Il momento più bello della giornata

Un’attesa estenuante diventa occasione di incontro e di amore fraterno. «Oltre il cerchio dei volti vicini ho visto la lunga fila di storie, di amori, di tenerezze, di dolori»
Foto pixabay

Dentro un pontile d’imbarco attendevo di accedere all’aereo. Nonostante la lunga fila fosse ormai completa da tempo, ero fermo, in piedi, assieme a molti che emanavano impazienza e qualcuno rabbia. La gente non procedeva né poteva tornare indietro.
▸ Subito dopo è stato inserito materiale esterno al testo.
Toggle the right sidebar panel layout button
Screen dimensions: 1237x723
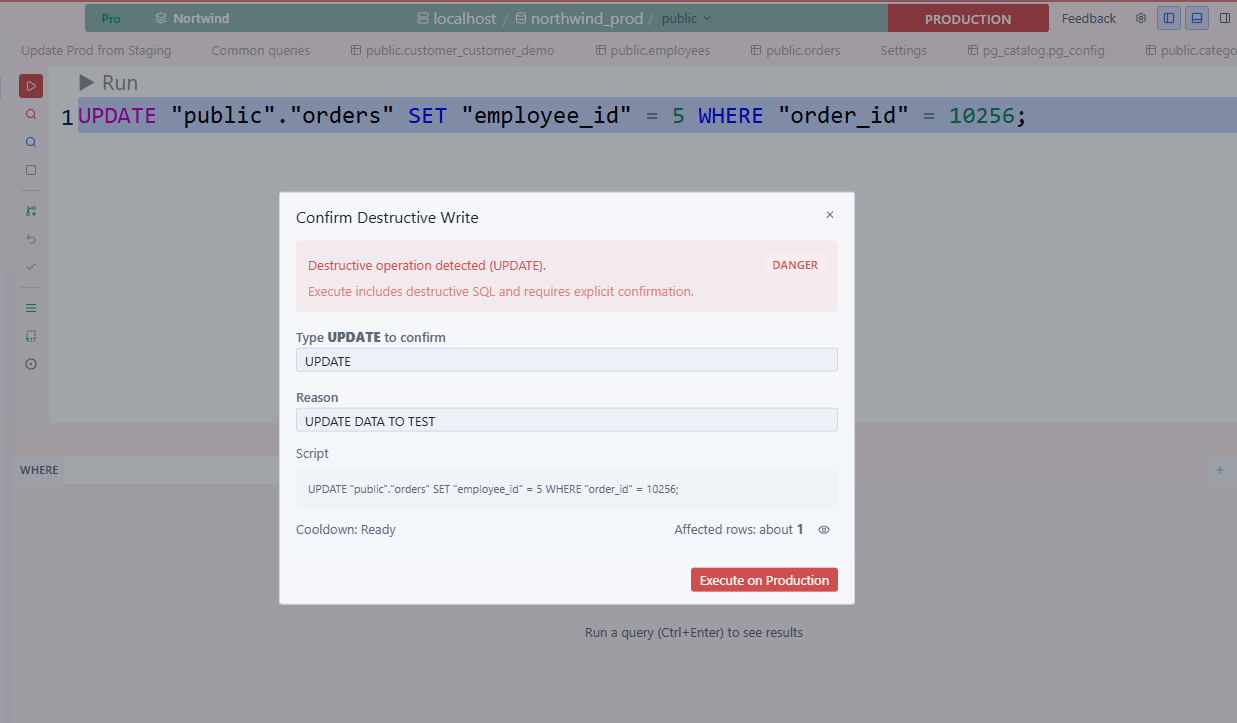(x=1225, y=18)
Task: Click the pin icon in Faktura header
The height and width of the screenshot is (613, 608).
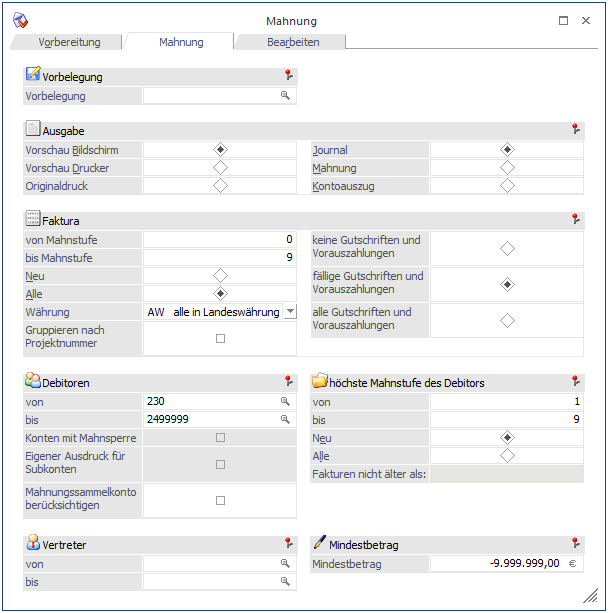Action: click(575, 219)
Bella trappola!

Nella mente, non so come, mi si è formulata una domanda, come una sfida: «Sei capace di trasformare questa situazione nel momento più bello della tua giornata?». Ogni riposta era scoraggiata dalla prigionia senza senso. Tutto aveva il colore grigio dell’incertezza e della ricerca del colpevole. Quella situazione poteva trasformarsi nel momento più bello della mia giornata?

Ho cominciato a guardarmi attorno. Un’anziana cercava un modo di appoggiarsi alla parete del tunnel, una mamma con due bambini provava a far sedere un bambino sul borsone, mentre teneva l’altro in braccio. Ho offerto il mio trolley all’anziana e l’ho aiutata ad accomodarvisi. Nel suo grazie c’era implicita la richiesta che l’avrei aiutata a rialzarsi.

Il bambino più grandicello piangeva, aggrappandosi alla madre. Ho sganciato le chiavi dal portachiavi e le ho offerte al piccolo, che guardava in alto, soffocato da quanti eravamo in piedi. Un signore elegante sbruffava sotto un cappello a larghe tese e i suoi occhi, che giravano a vuoto veloci e assenti, si sono fermati improvvisamente sul bambino che cominciava ad assopirsi in braccio alla donna che lo dondolava. Quel bambino ha cambiato il ritmo dei suoi occhi ed è divenuto più paterno: «Che tenerezza, quanti anni ha? Ho un nipotino che mi ha cambiato la vita» e il ricordo lo rende simpatico ad altri che annuiscono con un sorriso o con un gesto di assenso.

La mamma dei bambini aveva il volto stanco. L’anziana seduta sul trolley le offre di prendere in braccio il piccolo assopito. La mamma glielo dà con delicatezza. Oltre il cerchio dei volti vicini ho visto la lunga fila di storie, di amori, di tenerezze, di dolori. Il vocio assordante si era attutito quando dietro ogni volto avevo immaginato una storia, e la fila anonima mi è apparsa una sfilata di costumi folcloristici.

Non so quanto tempo sia passato, ma seduto sull’aereo, mi era sembrato di aver già fatto un grande viaggio. La bella sorpresa è arrivata quando l’hostess mi ha riferito che la signora con i bambini mi offriva il posto libero vicino a loro perché il figlio chiedeva dov’era lo “zio” che gli aveva regalato il portachiavi. Ho lasciato il mio posto ma, prima di andare dal bambino, ho cercato nel trolley qualcosa da portare. Avevo ricevuto un’agenda. L’ho portata al bambino assieme ad una penna.

«Cosa disegniamo?». «Un aereo per papà». Arrivati a destinazione, dopo i vari disbrighi, il papà era in attesa della famigliola e il bambino ha gridato: «Ti ho portato l’aereo!». Il pontile d’imbarco, imbuto soffocante e grigio, mi aveva introdotto in un viaggio indimenticabile.